25. It Ain’t Over by Shad

Because no other hip-hop song was this soulful and redemptive.

24. Let’s Start Over Again by The White Wires

Because women can be anybody’s problem– even garage punk badasses.

23. River by Pangea

Because this is the catchiest rock n’ roll song of 2012.

22. Wildest Moments by Jessie Ware

Because Jessie Ware’s voice has the ability to cure any terminal illness.

21. AWWWKWAARRRDDD by FIDLAR feat. Kate Nash

Because being awkward has never been this cool.

20. Grown Up by Danny Brown

Because Danny Brown gets it. 

19. I’m God by Clams Casino

Because no other producer changed the sound of electronic music as drastically as Clams.

18. Sorry by T.I. feat. Andre 3000

Because Andre is still just as crispy as he was in 2003.

17. Higher Ground by TNGHT

Because no other song of 2012 was this loud and obnoxiously addicting.

16. Turn It Around by The Men

Because The Men are never afraid to make their own album.

15. Thinkin Bout You (Ryan Hemsworth Bootleg) by Frank Ocean

Because this song morphed the scruffy barista into a flashy stockbroker. And this is the best remix of 2012.

14. With Just One Glance by Nicolas Jaar feat. Scout LaRue

Because the saxophone is finally cool again.

13. There He Go by Schoolboy Q

Because Schoolboy is arguably one of the thuggest, dirtiest, and hardworking rappers out there.

12. Work It Out by Twerps

Because nostalgic beach noodling is never this confident and beautiful.

11. Heaven by The Walkmen

Because these guys obviously shop at J. Crew. Oh, and they’re responsible for one of the best songs of the year.

10. Fuckin’ Problem by A$AP Rocky feat. 2 Chainz, Drake, and Kendrick Lamar

Because this song is applauded at the hipster bar, the fraternity house, Compton, and suburbia.

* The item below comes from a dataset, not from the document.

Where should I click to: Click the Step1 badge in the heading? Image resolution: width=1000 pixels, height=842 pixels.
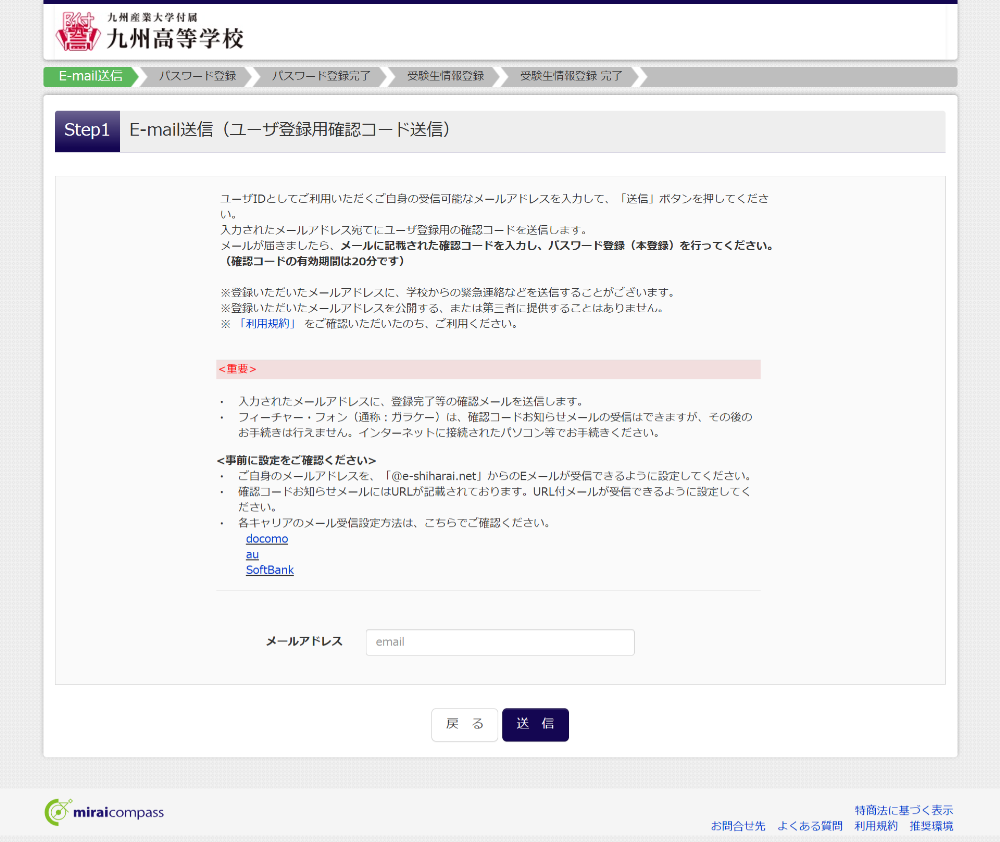click(x=87, y=131)
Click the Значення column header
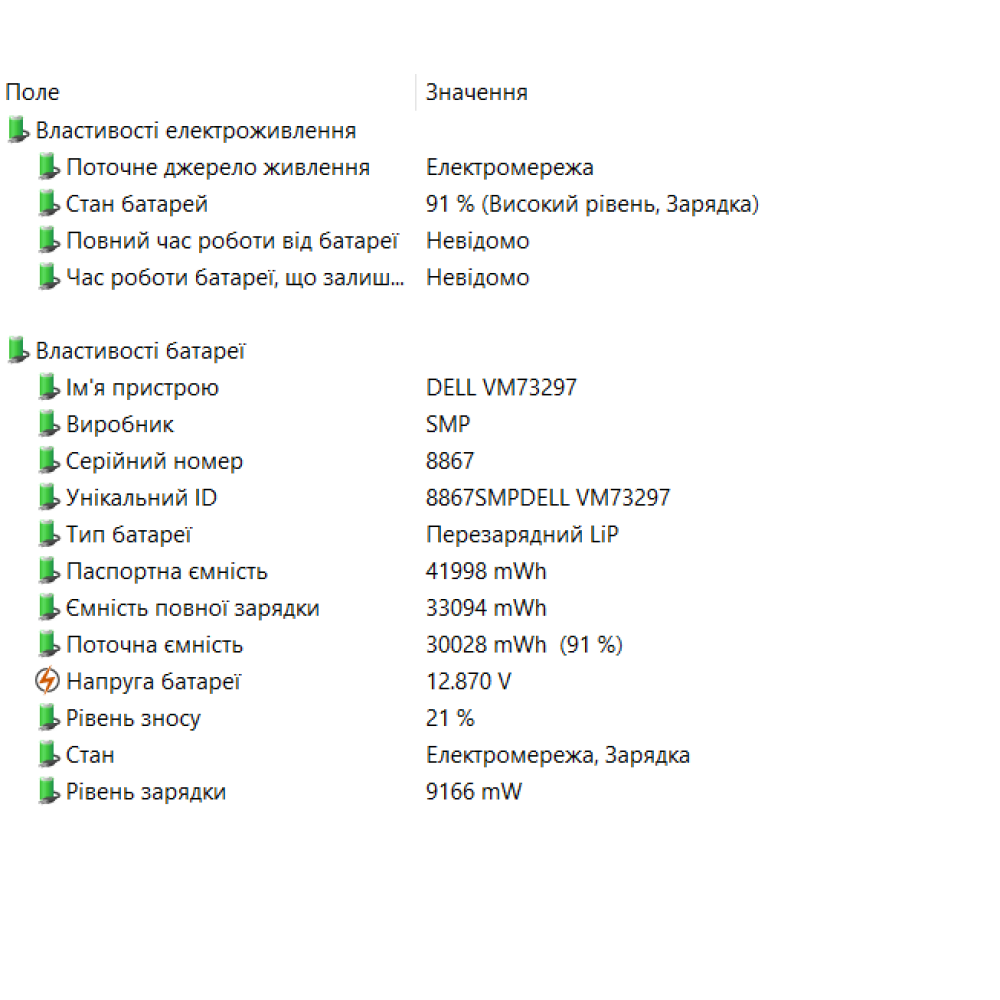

9. Make It Known by Foxygen

Because Ray Davies, Lou Reed, and Sgt. Pepper would be proud.

8. Wait by Airhead

Because this is one of the few abstract instrumentals that didn’t fall victim to 2012’s pretentious production.

7. Same Love by Macklemore feat. Mary Lambert

Because gay rights activism has never been so eloquently spoken in music as in “Same Love”.

6. Reagan by Killer Mike

Because no other hip-hop song sounds like a Harvard history professor’s lecture.

5. Song For Zula by Phosphorescent

Because this band has never sounded so eager to change the world.

4. The Fall by Rhye

Because the new xx album was underwhelming.

3. Swimming Pools by Kendrick Lamar

Because party music has never been this good. Ever.

2. High Fantasy by Lace Curtains

Because Austin is the best city in the world.

1. Climax by Usher

Because conception has nearly tripled since this song’s release.